While working at Ground Zero, Megan started Live From the WTC, a blog focused on economics, business, and cooking. She may or may not have been the first major economics blogger, depending on whether we are allowed to throw outlying variables such as Brad Delong out of the set. From there it was but a few steps down the slippery slope to freelance journalism. She has worked in various capacities for The Economist, where she wrote about economics and oversaw the founding of Free Exchange, the magazine's economics blog. She has also maintained her own blog, Asymmetrical Information, which moved to The Atlantic, along with its owner, in August 2007.

Megan holds a bachelor's degree in English literature from the University of Pennsylvania and an M.B.A. from the University of Chicago. After a lifetime as a New Yorker, she now resides in northwest Washington, D.C., where she is still trying to figure out what one does with an apartment larger than 400 square feet.

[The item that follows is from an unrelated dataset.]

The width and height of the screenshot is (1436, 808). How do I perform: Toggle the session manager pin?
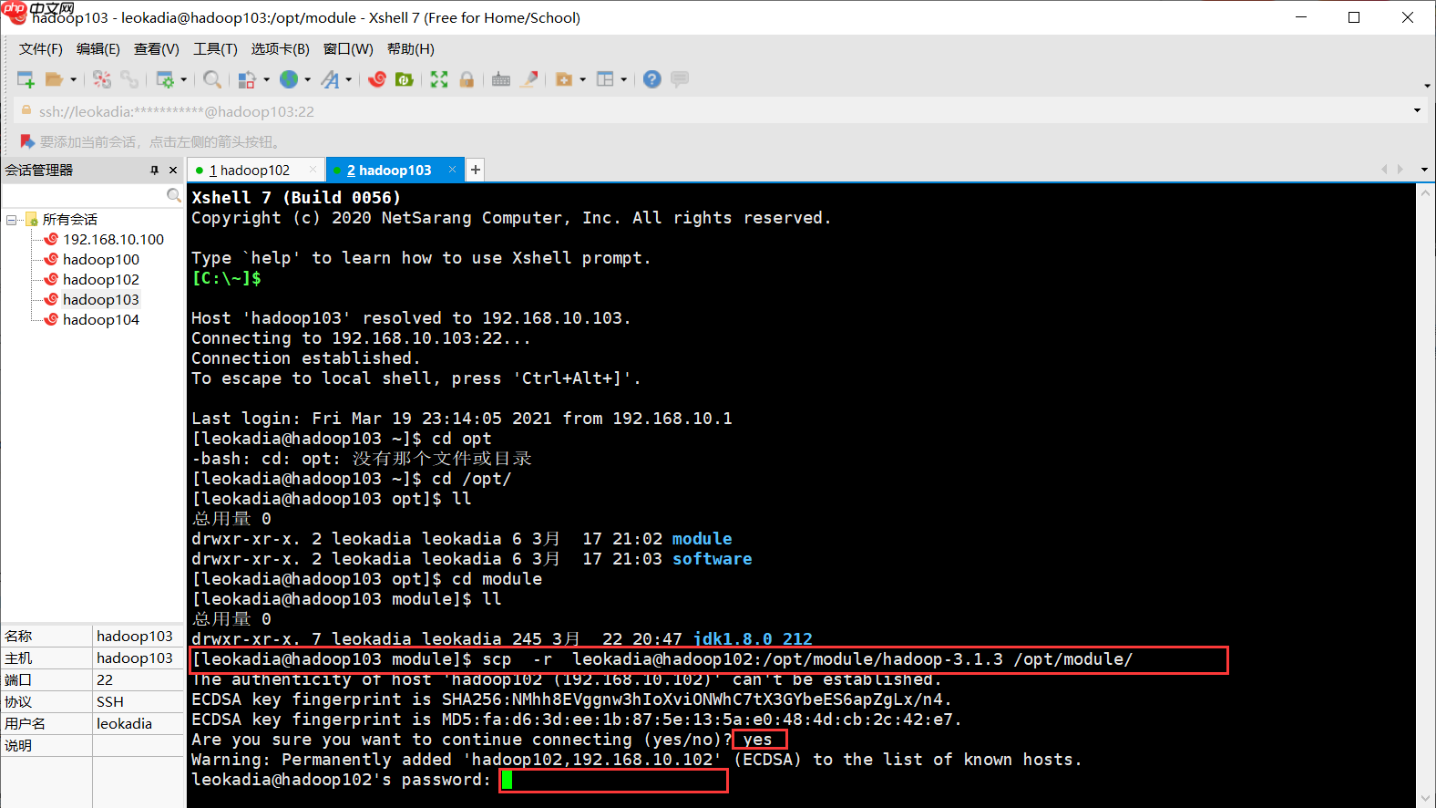pos(154,171)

James Hansen Wants A Source Fuels Tax

By Megan McArdle
Dec 7 2009, 5:25 PM ET Comment

James Hansen, one of the climate scientists tangentially embroiled in ClimateGate, has an alternative to the ludicrously complex pork-fest that is our cap and trade system.  On this, we agree:




There is a better alternative, one that would be more efficient and less costly than cap and trade: "fee and dividend." Under this approach, a gradually rising carbon fee would be collected at the mine or port of entry for each fossil fuel (coal, oil and gas). The fee would be uniform, a certain number of dollars per ton of carbon dioxide in the fuel. The public would not directly pay any fee, but the price of goods would rise in proportion to how much carbon-emitting fuel is used in their production.

All of the collected fees would then be distributed to the public. Prudent people would use their dividend wisely, adjusting their lifestyle, choice of vehicle and so on. Those who do better than average in choosing less-polluting goods would receive more in the dividend than they pay in added costs.

For example, when the fee reached $115 per ton of carbon dioxide it would add $1 per gallon to the price of gasoline and 5 to 6 cents per kilowatt-hour to the price of electricity. Given the amount of oil, gas and coal used in the United States in 2007, that carbon fee would yield about $600 billion per year. The resulting dividend for each adult American would be as much as $3,000 per year. As the fee rose, tipping points would be reached at which various carbon-free energies and carbon-saving technologies would become cheaper than fossil fuels plus their fees. As time goes on, fossil fuel use would collapse.

This is akin to what I believe should happen, though I'm not sure what the ultimate level should be.  The more I consider the audit problems inherent in carbon offsets, the more convinced I become that any system which includes them simply will not work.  Planting trees, for example, only keeps carbon out of the atmosphere if you keep that land planted with the same number of trees forever.  Since this would rapidly cover the entire land-mass of most industrialized countries, it's not really very helpful.  Even higher quality offsets have basically insurmountable audit problems:  you can't see what the world would have looked like without your intervention.  Not to mention the fact that paying people to stop polluting may well create a booming market in polluting.

A source fuels tax is simple to administer, hard to evade.  If it's refunded in a shiny check every year, it might even be sort of popular.  Of course, for our politicians that's a bug, not a feature.  They need the pork in order to buy off enough legislators to pass it.